The problem was that our makes all failed. It was 10 PM and Cliff, the family man, had gone home. Simon and I investigated. Our makes failed because we had less than 3 megs of disk space left for the entire team.
So we ran the Unix 'du' utility (my memory may be a trifle vague about the exact commands but the result is accurate) and found a 10 meg shortfall between what was shown as free space and what was shown as disk usage. In 2006 when you can buy a 500 gig disk drive for less than US$300 a mere ten megs is nothing. Heck, that's barely enough space for a few minutes of audio in MP3 format!
Somehow I have a vision of a veteran of 1966 computers saying much the same thing about the resources we had available in 1987. Heck, when I was working (says the hypothetical 1966 veteran) 4K was more than enough to implement a complete symbol table. Doubtless 40 years from now our almost unimaginable 500 gig hard disk will be smaller than on chip cache!
Well, that's the past and the future and the now of 2006. In 1987 Simon and I had a 10 meg shortfall to explain that was seriously impeding our ability to meet the deadline!

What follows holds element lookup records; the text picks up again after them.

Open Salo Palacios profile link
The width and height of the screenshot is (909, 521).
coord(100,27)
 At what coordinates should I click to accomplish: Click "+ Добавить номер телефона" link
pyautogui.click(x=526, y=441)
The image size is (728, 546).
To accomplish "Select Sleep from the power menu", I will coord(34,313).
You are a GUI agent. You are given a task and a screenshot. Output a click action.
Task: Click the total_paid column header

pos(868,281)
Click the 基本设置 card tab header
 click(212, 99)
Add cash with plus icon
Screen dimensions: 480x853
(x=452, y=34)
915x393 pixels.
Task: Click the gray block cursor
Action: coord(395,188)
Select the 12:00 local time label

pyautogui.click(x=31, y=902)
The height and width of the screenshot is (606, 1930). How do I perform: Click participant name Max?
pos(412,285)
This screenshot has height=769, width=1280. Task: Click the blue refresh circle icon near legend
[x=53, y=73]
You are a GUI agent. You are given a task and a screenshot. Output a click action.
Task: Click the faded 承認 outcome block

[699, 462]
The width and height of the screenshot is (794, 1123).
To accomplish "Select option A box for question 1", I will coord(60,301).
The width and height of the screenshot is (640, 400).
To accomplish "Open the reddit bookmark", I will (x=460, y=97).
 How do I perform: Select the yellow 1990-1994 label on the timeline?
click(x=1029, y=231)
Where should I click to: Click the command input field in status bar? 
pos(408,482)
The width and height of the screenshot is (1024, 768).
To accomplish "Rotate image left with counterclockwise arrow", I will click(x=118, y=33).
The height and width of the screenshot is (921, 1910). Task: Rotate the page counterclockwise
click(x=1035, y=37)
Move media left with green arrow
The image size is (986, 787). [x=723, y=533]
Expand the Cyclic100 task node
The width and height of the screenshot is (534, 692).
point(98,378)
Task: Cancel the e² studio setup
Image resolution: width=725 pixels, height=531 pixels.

We dug a little deeper and discovered that Cliff's 'du' and 'ls' totals exactly matched the 10 megs we were missing. Some headscratching as we looked at the listing of his home directory and then I noticed that he had 2 (count em, two) directories called . (dot). More head scratching as we tried to work out how on earth he could have two directories with the same name! The penny dropped. He had one called dot and one called dot space. A cd into dot space and the mystery was solved. He had the entirety of the bible stored there!
Well that fitted. We did an 'su' to root and deleted dot space and suddenly our builds completed.
Given that this was a violation of company policy something had to be done. Perhaps we chose the wrong 'to be done'. We modified the MOTD file (Message Of The Day file, the file that is displayed to Unix users when they log in) to advise that Cliff had found a way of hiding stuff.
The bastard ran his directory stuffup script on my home directory again. I hadn't remembered to modify the admin audit files to hide my tracks!